Joseph Stiglitz used the term in his autobiographical essay in acceptance of Nobel Memorial Prize in Economic Sciences to criticize some International Monetary Fund policies, arguing: "More broadly, the IMF was advocating a set of policies which is generally referred to alternatively as the Washington consensus, the neo-liberal doctrines, or market fundamentalism, based on an incorrect understanding of economic theory and (what I viewed) as an inadequate interpretation of the historical data".

Critics of laissez-faire policies have used the term to denote what they perceive as a misguided belief or deliberate deception that capitalist free markets provide the greatest possible equity and prosperity, or the view that any interference with the market process decreases social well-being.
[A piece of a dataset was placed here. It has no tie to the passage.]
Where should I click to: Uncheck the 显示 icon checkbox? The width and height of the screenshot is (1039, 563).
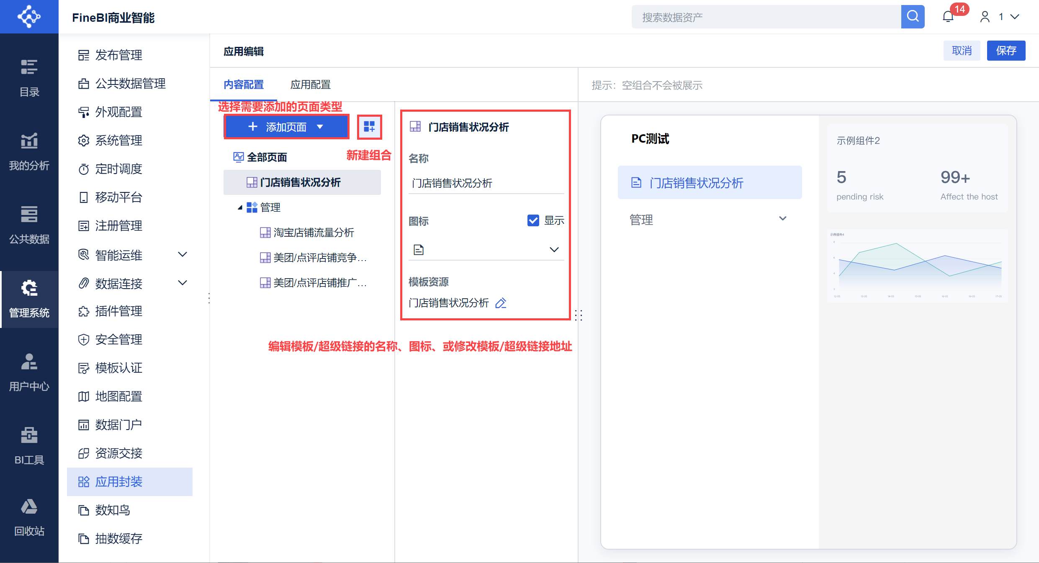point(533,220)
Users of the term include adherents of interventionist, mixed economy and protectionist positions as well as billionaires such as George Soros; economists such as Nobel Laureates Joseph Stiglitz and Paul Krugman; and Cornell University historian Edward E. Baptist. Soros suggests that market fundamentalism includes the belief that the best interests in a given society are achieved by allowing its participants to pursue their own financial self-interest with no restraint or regulatory oversight.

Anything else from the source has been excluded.